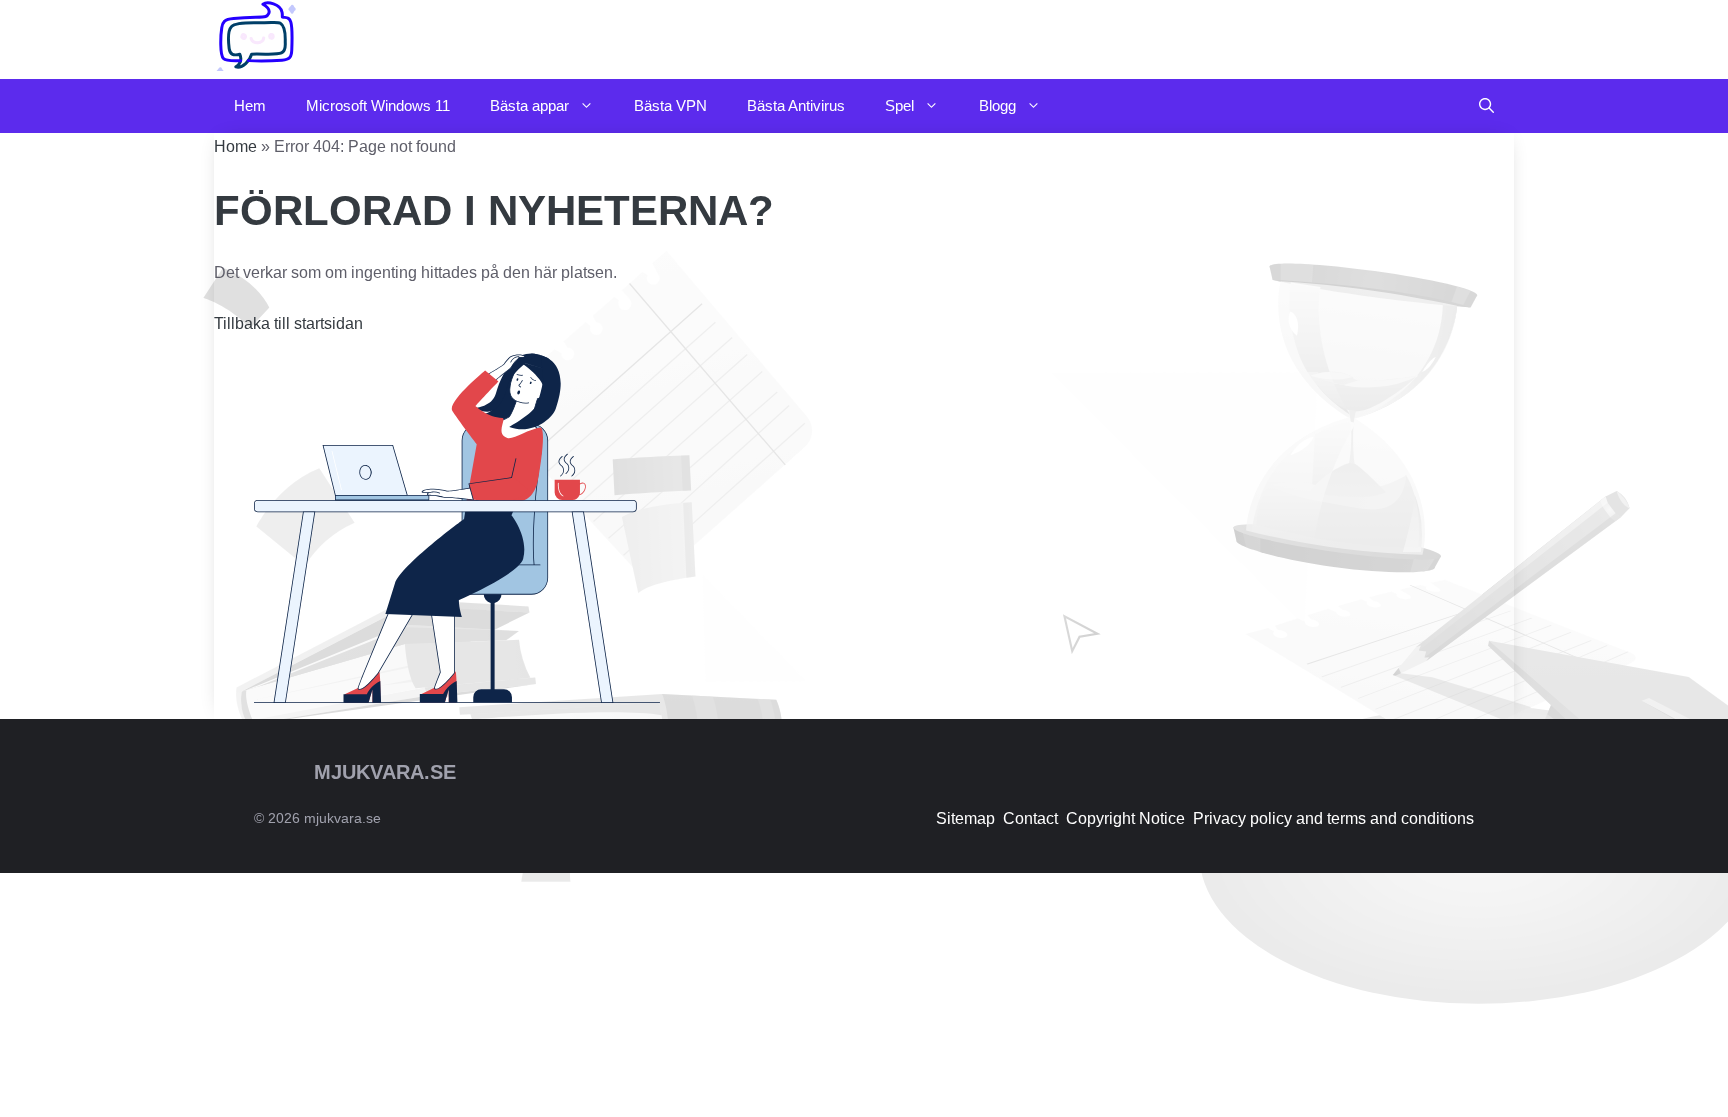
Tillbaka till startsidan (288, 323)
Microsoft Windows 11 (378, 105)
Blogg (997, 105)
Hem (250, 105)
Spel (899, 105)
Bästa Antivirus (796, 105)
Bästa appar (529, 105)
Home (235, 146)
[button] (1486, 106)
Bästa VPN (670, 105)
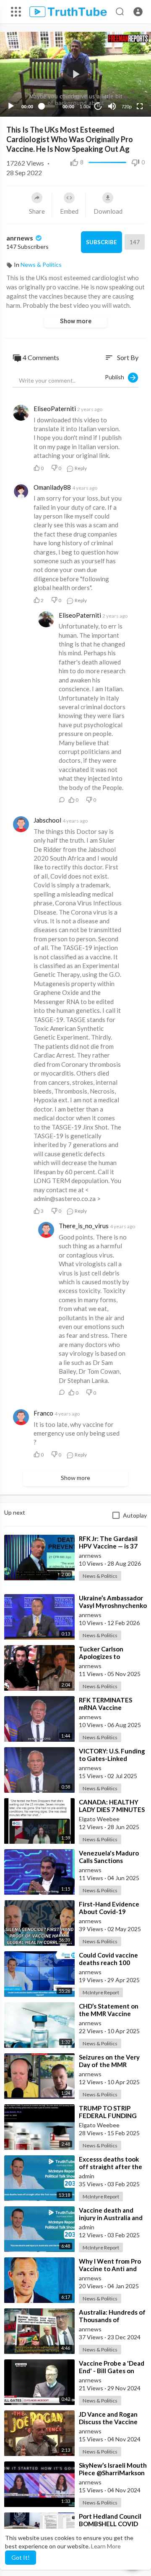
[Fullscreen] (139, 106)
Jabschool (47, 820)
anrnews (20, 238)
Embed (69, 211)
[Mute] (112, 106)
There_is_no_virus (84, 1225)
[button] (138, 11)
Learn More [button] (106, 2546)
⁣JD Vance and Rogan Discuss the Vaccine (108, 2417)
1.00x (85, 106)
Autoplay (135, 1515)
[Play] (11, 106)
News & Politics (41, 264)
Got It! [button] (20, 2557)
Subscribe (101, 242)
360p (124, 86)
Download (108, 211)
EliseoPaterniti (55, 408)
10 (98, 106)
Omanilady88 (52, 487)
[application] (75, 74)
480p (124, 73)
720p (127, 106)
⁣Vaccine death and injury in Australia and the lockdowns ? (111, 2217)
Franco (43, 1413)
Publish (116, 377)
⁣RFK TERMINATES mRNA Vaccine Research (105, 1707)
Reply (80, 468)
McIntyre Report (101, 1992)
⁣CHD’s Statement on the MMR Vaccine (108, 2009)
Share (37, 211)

* * *

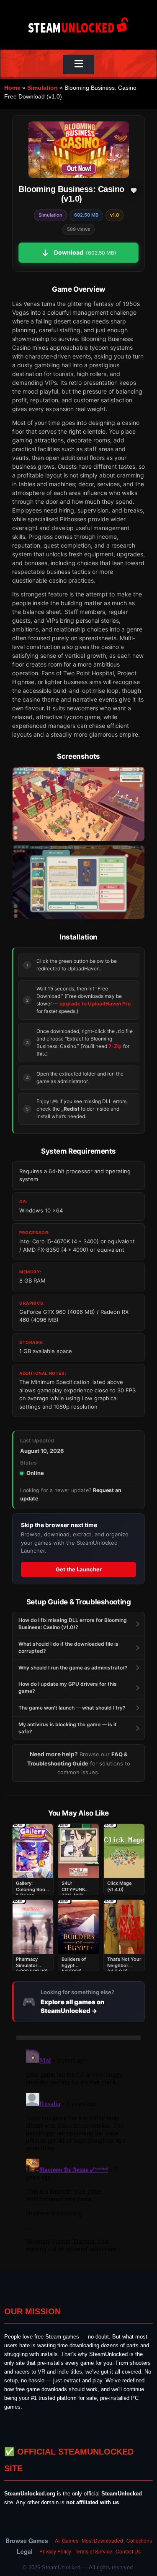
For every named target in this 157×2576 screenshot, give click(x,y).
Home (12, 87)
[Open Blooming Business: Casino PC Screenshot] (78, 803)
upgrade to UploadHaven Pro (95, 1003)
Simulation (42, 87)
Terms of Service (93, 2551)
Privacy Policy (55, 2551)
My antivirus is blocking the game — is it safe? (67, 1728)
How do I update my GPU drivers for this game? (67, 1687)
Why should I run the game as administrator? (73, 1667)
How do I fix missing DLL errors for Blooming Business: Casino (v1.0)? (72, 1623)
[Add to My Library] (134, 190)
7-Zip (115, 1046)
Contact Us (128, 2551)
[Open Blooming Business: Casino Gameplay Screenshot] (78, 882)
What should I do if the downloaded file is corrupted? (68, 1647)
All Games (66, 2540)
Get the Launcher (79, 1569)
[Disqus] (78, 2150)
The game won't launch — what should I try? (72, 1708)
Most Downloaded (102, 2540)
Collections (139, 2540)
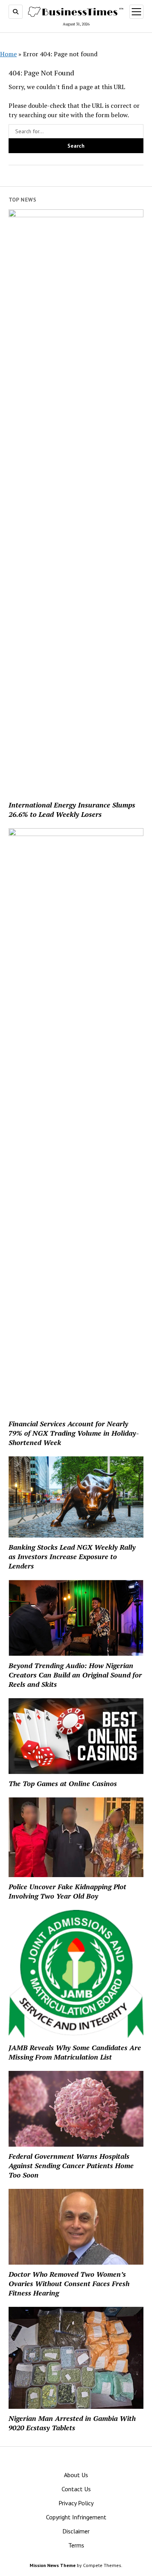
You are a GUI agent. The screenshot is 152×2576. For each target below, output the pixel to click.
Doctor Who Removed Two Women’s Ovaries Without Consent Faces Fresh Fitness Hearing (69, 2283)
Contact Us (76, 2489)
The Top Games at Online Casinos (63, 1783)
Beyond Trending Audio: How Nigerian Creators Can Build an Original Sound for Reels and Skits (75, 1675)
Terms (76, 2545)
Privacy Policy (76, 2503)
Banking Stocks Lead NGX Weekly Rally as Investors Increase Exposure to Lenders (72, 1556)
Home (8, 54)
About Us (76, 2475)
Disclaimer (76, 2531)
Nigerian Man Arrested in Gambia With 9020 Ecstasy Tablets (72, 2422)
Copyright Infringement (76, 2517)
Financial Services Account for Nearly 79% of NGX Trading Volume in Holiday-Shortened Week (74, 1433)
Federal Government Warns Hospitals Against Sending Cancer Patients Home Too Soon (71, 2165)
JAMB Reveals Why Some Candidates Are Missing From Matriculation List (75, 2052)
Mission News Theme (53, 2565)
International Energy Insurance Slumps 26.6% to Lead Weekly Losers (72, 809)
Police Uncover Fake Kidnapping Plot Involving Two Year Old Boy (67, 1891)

* * *

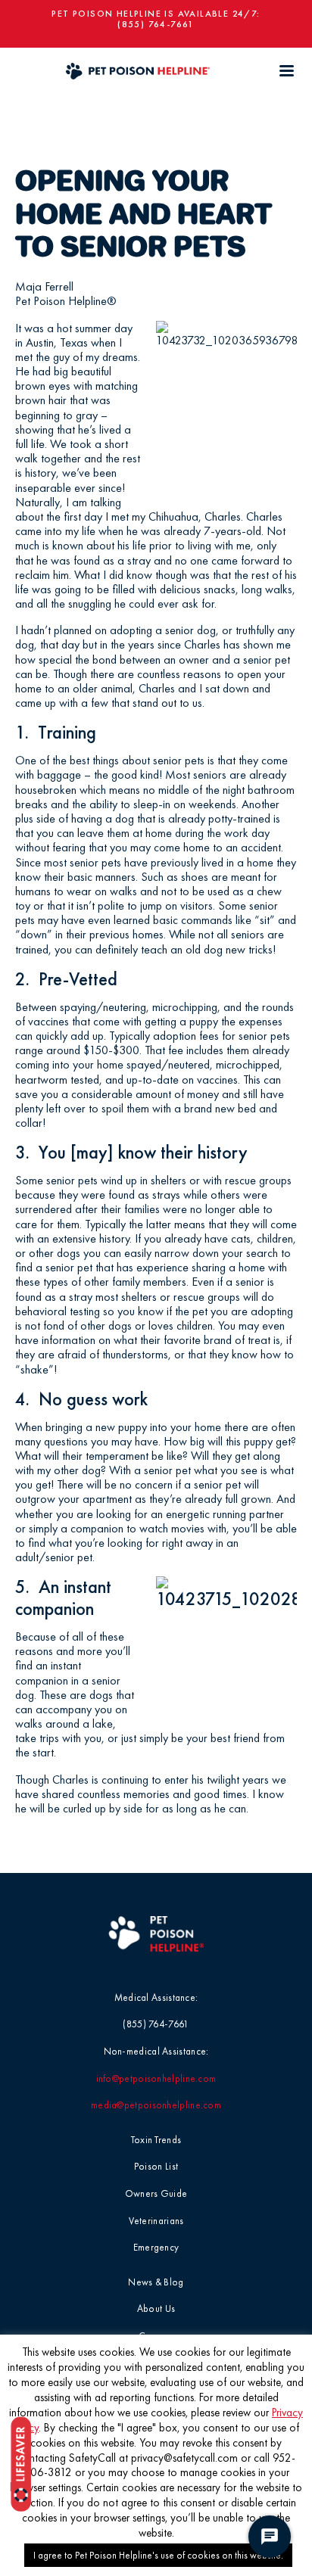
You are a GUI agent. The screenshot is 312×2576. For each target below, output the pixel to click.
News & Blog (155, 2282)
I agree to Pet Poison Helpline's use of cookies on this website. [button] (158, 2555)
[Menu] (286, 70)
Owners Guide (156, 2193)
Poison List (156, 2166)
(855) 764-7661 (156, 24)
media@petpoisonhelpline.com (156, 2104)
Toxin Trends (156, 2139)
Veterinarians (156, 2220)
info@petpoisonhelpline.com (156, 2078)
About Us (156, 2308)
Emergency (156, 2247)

→ WHAT IS EXPECTED:
All lines of the material that contain the word "Games" should be listed.

→ ANSWER TO THIS PROBLEM:
All Games (66, 2540)
The Top Games at Online Casinos (63, 1783)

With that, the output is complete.